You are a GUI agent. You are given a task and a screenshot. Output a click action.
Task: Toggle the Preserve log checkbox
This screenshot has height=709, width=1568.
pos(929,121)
---
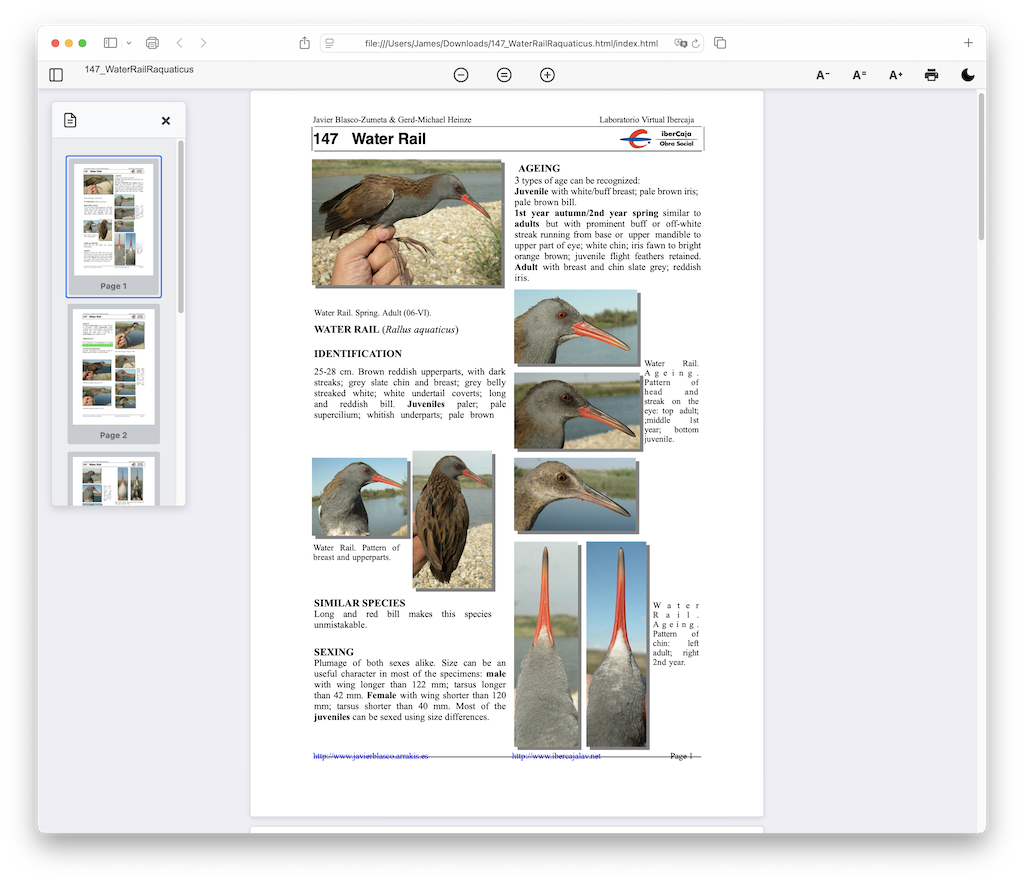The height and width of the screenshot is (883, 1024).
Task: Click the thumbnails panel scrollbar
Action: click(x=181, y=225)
---
- **EXERCISE**
Reproduce word for word the lines from the one containing "You are a GUI" up to and including the one containing "pos(929,121)".

- **WRITTEN RESPONSE**
You are a GUI agent. You are given a task and a screenshot. Output a click action.
Task: Toggle the Preserve log checkbox
This screenshot has height=709, width=1568.
pos(929,121)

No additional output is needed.